• [Aim of the task]: Repeat exactly the line with "876x540 pixels." and each line after it to the end of the data below; pictures stay out.

• [Data for this exercise]:
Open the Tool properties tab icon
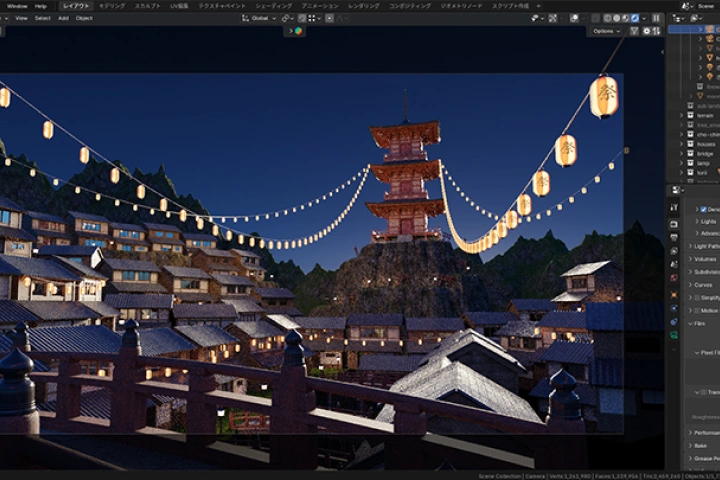The width and height of the screenshot is (720, 480). pos(674,208)
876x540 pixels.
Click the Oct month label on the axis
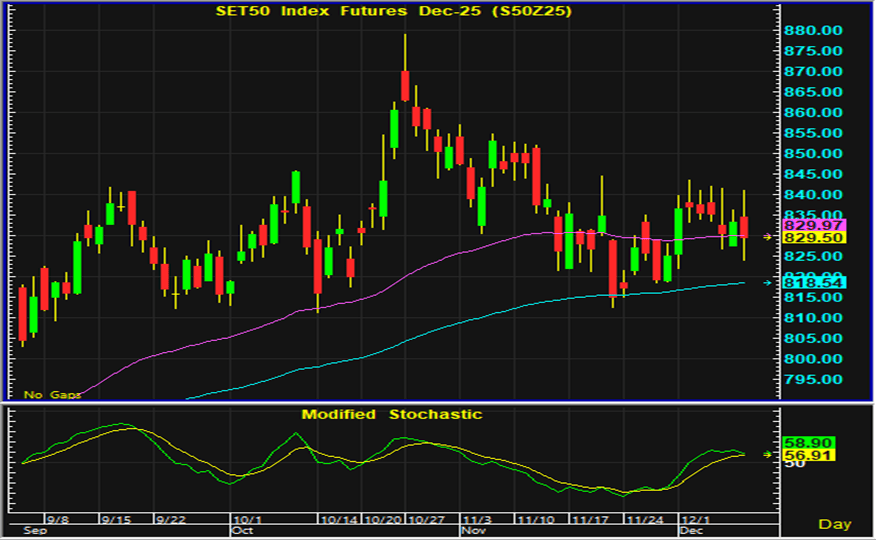coord(241,532)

• [Solution for this task]:
876x540 pixels.
Click the Oct month label on the axis
coord(241,532)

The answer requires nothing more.